Exercise brief:
Could you retype the listing beneath, keeping each line exactly as it is?

Data for this task:
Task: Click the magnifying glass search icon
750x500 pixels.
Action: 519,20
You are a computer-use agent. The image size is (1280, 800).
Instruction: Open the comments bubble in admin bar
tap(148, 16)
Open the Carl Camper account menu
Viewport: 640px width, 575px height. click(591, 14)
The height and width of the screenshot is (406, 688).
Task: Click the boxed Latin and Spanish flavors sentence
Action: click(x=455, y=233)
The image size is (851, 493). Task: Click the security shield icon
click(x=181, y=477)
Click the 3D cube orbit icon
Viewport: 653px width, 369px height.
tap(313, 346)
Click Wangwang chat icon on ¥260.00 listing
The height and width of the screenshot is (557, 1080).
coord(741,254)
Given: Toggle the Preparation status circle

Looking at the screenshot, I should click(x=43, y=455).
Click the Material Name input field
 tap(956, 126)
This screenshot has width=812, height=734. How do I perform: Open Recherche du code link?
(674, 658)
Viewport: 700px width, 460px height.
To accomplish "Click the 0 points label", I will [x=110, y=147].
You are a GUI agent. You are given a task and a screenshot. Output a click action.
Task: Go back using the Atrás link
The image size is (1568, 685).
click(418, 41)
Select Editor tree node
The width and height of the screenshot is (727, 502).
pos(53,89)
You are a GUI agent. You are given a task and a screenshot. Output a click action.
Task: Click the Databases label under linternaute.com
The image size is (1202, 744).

Finished exercise:
Task: Click the magnifying glass search icon
750x500 pixels.
Action: 519,20
You are a computer-use agent. The image size is (1280, 800).
Instruction: Open the comments bubble in admin bar
tap(148, 16)
Open the Carl Camper account menu
Viewport: 640px width, 575px height. click(591, 14)
The height and width of the screenshot is (406, 688).
Task: Click the boxed Latin and Spanish flavors sentence
Action: click(x=455, y=233)
The image size is (851, 493). Task: Click the security shield icon
click(x=181, y=477)
Click the 3D cube orbit icon
Viewport: 653px width, 369px height.
tap(313, 346)
Click Wangwang chat icon on ¥260.00 listing
The height and width of the screenshot is (557, 1080).
coord(741,254)
Given: Toggle the Preparation status circle

Looking at the screenshot, I should click(x=43, y=455).
Click the Material Name input field
 tap(956, 126)
This screenshot has width=812, height=734. How do I perform: Open Recherche du code link?
(674, 658)
Viewport: 700px width, 460px height.
To accomplish "Click the 0 points label", I will [x=110, y=147].
You are a GUI agent. You are given a task and a screenshot. Output a click action.
Task: Go back using the Atrás link
The image size is (1568, 685).
click(418, 41)
Select Editor tree node
The width and height of the screenshot is (727, 502).
pos(53,89)
You are a GUI agent. You are given a task and a screenshot. Output a click action.
Task: Click the Databases label under linternaute.com
The image size is (1202, 744).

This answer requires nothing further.